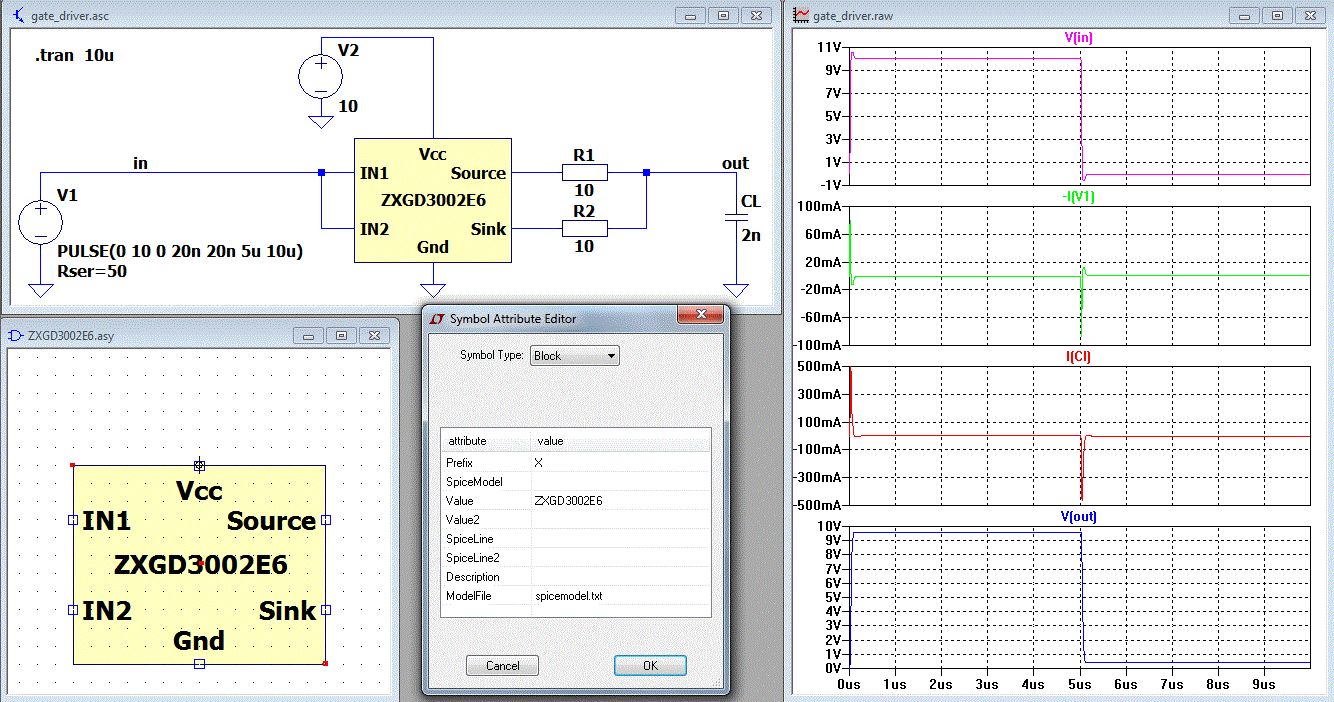The width and height of the screenshot is (1334, 702).
Task: Select the R2 resistor symbol
Action: tap(585, 229)
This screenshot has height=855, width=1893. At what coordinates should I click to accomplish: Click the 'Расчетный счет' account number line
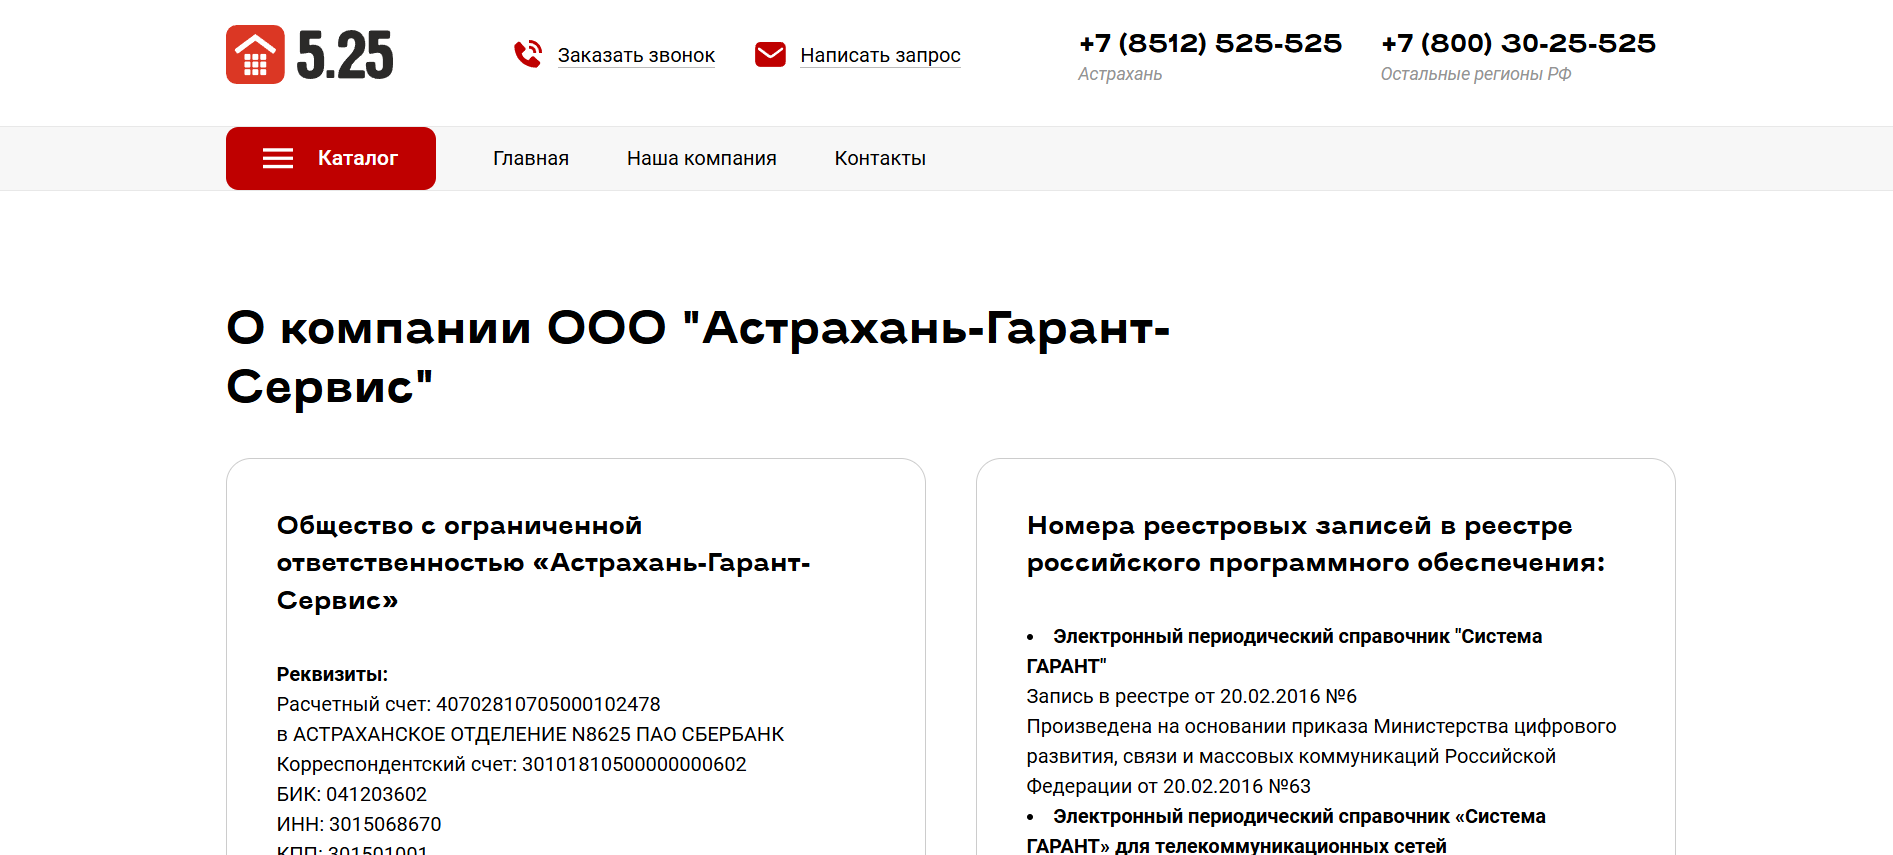pos(468,704)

## Aim of the exercise
Once you find the line containing "This screenshot has", retype it and every line after it through the last line of the records above, exactly. Add nothing else, and leave out the pictures.

## Solution for this task
This screenshot has height=855, width=1893. At what coordinates should I click to accomplish: Click the 'Расчетный счет' account number line
pos(468,704)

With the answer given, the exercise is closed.